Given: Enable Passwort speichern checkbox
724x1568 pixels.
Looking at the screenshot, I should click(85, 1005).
--
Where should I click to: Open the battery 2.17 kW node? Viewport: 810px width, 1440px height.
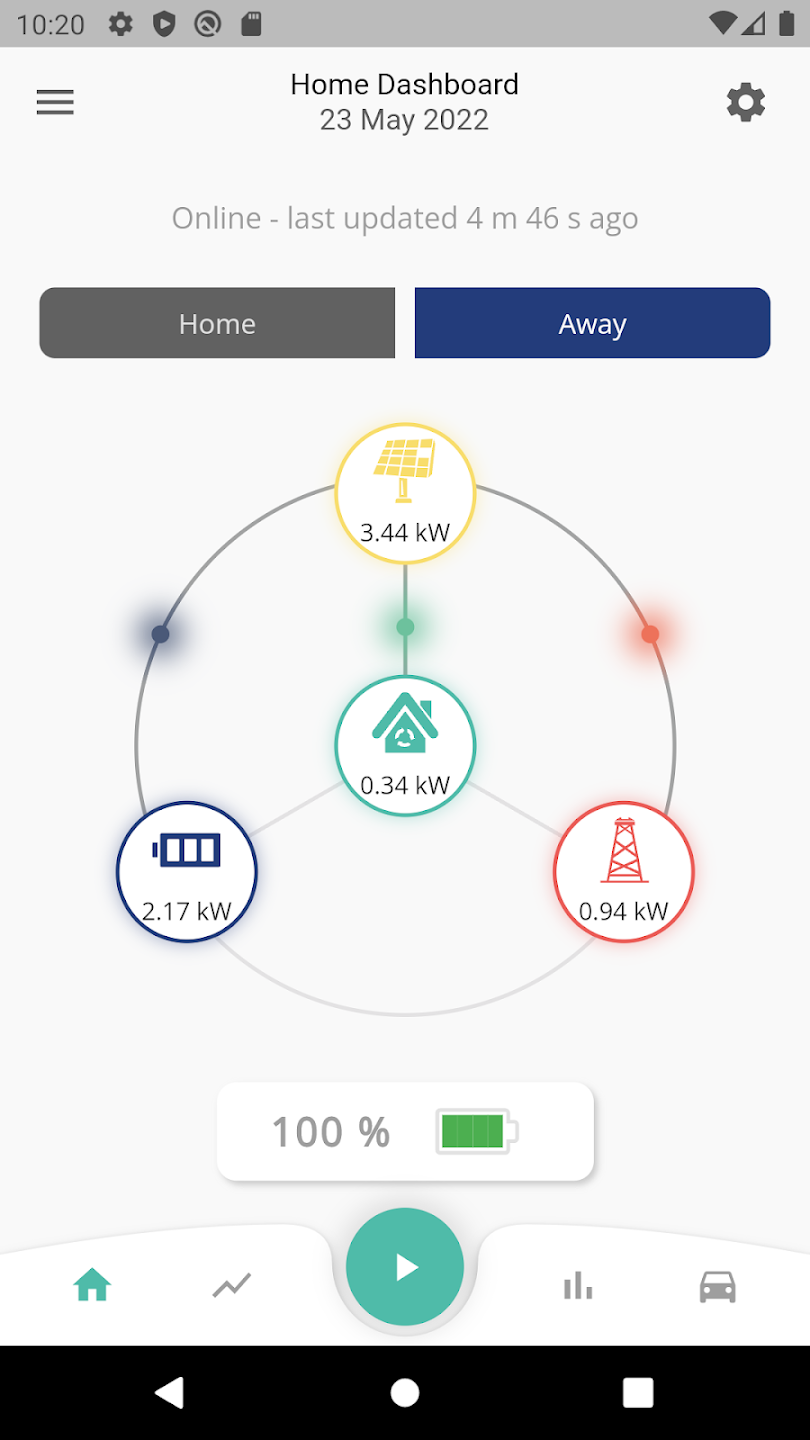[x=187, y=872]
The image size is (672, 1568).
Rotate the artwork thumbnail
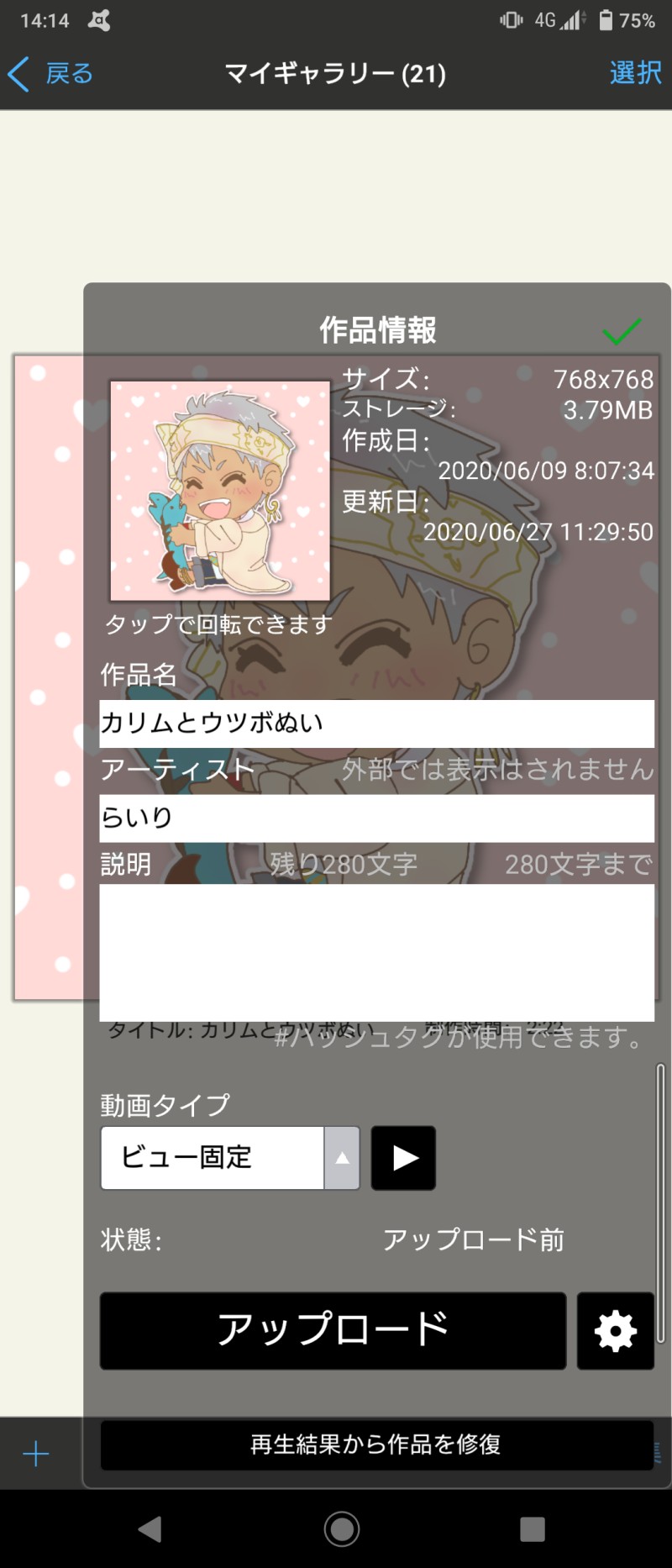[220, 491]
...
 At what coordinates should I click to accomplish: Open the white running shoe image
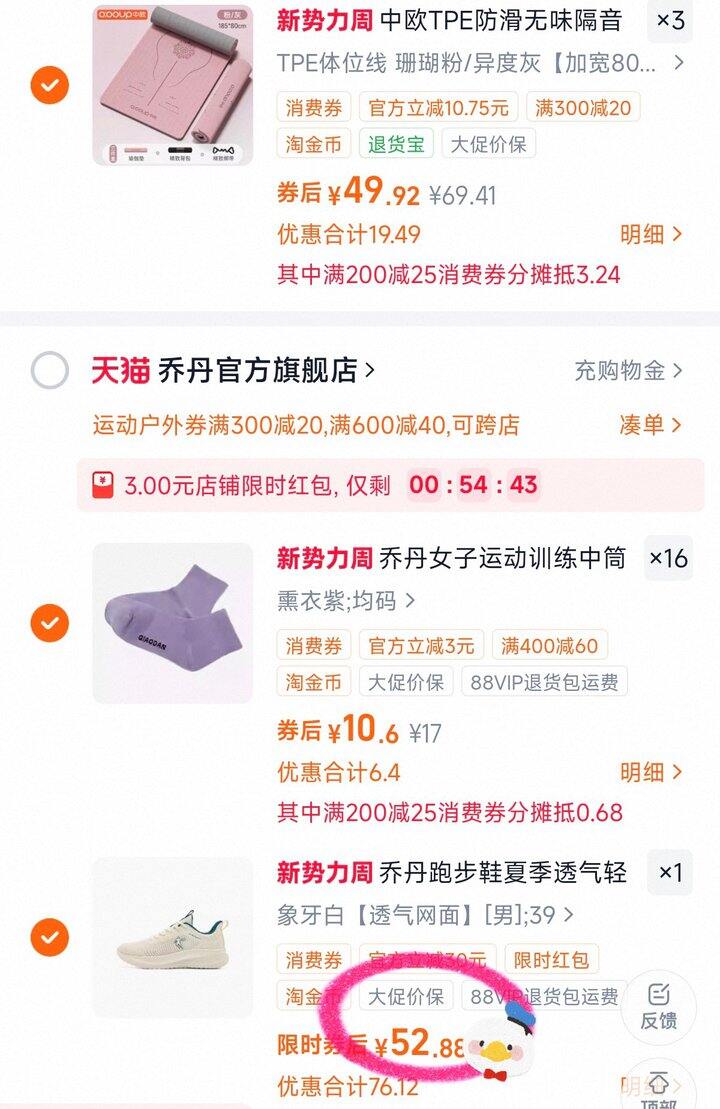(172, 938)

* GIVEN TASK *
Render the lines from the line containing "Given: Enable Passwort speichern checkbox" through the line containing "Looking at the" as a Markdown table with the columns Number and Record line, leaving out any blank lines.

* FULL ANSWER *
| Number | Record line |
|---|---|
| 1 | Given: Enable Passwort speichern checkbox |
| 2 | 724x1568 pixels. |
| 3 | Looking at the screenshot, I should click(85, 1005). |